Collected data entries

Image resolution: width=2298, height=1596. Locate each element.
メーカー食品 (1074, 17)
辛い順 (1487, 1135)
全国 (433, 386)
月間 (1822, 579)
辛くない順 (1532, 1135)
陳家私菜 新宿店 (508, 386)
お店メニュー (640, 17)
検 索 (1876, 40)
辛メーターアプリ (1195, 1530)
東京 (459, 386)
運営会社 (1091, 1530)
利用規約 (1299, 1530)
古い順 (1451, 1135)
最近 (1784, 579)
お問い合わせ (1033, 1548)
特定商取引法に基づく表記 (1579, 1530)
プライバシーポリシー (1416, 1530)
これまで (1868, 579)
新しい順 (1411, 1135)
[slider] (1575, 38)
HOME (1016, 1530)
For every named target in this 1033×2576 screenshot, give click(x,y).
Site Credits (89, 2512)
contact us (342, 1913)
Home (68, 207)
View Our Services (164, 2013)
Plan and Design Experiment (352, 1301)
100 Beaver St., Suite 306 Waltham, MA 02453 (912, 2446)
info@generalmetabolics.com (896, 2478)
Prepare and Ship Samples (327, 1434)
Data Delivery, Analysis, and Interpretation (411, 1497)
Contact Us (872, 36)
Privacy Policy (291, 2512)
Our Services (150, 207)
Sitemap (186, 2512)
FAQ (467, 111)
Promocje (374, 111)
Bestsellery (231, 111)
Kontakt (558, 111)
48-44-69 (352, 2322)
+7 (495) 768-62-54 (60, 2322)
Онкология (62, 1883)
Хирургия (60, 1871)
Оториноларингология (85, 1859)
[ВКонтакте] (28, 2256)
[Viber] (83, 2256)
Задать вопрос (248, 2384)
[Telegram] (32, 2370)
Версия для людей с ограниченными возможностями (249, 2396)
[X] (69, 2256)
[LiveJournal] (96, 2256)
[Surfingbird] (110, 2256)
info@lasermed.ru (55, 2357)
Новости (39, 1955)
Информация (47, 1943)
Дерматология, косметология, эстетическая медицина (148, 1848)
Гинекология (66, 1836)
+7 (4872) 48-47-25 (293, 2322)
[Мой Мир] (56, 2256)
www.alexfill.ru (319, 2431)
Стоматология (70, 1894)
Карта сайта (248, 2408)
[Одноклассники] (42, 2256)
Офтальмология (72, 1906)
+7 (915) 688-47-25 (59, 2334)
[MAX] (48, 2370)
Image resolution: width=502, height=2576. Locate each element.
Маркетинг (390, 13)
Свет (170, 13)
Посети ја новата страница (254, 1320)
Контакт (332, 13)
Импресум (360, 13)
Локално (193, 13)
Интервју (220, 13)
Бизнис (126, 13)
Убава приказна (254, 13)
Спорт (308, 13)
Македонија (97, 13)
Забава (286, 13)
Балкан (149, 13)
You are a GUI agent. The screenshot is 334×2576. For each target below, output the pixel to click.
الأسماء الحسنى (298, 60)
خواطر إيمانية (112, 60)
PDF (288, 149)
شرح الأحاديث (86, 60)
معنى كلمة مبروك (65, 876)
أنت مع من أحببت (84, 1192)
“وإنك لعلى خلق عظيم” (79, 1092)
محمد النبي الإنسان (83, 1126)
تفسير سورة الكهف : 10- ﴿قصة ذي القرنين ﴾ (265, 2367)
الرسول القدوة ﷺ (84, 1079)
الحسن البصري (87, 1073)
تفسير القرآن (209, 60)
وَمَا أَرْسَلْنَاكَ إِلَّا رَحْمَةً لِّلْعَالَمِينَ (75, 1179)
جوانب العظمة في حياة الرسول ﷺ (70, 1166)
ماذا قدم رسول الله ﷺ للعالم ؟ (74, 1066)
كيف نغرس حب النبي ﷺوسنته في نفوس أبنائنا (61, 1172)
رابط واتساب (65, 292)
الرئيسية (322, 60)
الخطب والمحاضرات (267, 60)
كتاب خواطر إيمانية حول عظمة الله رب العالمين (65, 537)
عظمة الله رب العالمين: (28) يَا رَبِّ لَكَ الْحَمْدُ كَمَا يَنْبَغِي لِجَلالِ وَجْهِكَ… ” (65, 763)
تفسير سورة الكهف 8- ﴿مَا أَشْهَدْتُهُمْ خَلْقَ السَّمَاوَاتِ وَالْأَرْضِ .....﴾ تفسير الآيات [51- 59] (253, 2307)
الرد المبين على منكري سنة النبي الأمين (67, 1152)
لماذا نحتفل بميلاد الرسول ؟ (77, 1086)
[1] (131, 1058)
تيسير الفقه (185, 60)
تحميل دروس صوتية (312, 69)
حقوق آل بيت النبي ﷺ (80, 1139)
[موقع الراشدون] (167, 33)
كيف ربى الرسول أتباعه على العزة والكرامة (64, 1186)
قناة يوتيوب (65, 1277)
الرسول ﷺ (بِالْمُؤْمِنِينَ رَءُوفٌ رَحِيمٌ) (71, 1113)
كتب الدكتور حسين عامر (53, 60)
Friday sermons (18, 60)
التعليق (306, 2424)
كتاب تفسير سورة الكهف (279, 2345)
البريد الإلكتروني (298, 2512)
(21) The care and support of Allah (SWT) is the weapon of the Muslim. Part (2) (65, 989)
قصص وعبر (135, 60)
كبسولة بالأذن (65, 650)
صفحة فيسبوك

__Task item__
Set down again, word for word, the stretch of records from the line with "Балкан (149, 13)" to the line with "قناة يوتيوب (65, 1277)", both of those lines included.

__The answer__
Балкан (149, 13)
You are a GUI agent. The screenshot is 334×2576. For each target below, output the pixel to click.
الأسماء الحسنى (298, 60)
خواطر إيمانية (112, 60)
PDF (288, 149)
شرح الأحاديث (86, 60)
معنى كلمة مبروك (65, 876)
أنت مع من أحببت (84, 1192)
“وإنك لعلى خلق عظيم” (79, 1092)
محمد النبي الإنسان (83, 1126)
تفسير سورة الكهف : 10- ﴿قصة ذي القرنين ﴾ (265, 2367)
الرسول القدوة ﷺ (84, 1079)
الحسن البصري (87, 1073)
تفسير القرآن (209, 60)
وَمَا أَرْسَلْنَاكَ إِلَّا رَحْمَةً لِّلْعَالَمِينَ (75, 1179)
جوانب العظمة في حياة الرسول ﷺ (70, 1166)
ماذا قدم رسول الله ﷺ للعالم ؟ (74, 1066)
كيف نغرس حب النبي ﷺوسنته في نفوس أبنائنا (61, 1172)
رابط واتساب (65, 292)
الرئيسية (322, 60)
الخطب والمحاضرات (267, 60)
كتاب خواطر إيمانية حول عظمة الله رب العالمين (65, 537)
عظمة الله رب العالمين: (28) يَا رَبِّ لَكَ الْحَمْدُ كَمَا يَنْبَغِي لِجَلالِ وَجْهِكَ… ” (65, 763)
تفسير سورة الكهف 8- ﴿مَا أَشْهَدْتُهُمْ خَلْقَ السَّمَاوَاتِ وَالْأَرْضِ .....﴾ تفسير الآيات [51- 59] (253, 2307)
الرد المبين على منكري سنة النبي الأمين (67, 1152)
لماذا نحتفل بميلاد الرسول ؟ (77, 1086)
[1] (131, 1058)
تيسير الفقه (185, 60)
تحميل دروس صوتية (312, 69)
حقوق آل بيت النبي ﷺ (80, 1139)
[موقع الراشدون] (167, 33)
كيف ربى الرسول أتباعه على العزة والكرامة (64, 1186)
قناة يوتيوب (65, 1277)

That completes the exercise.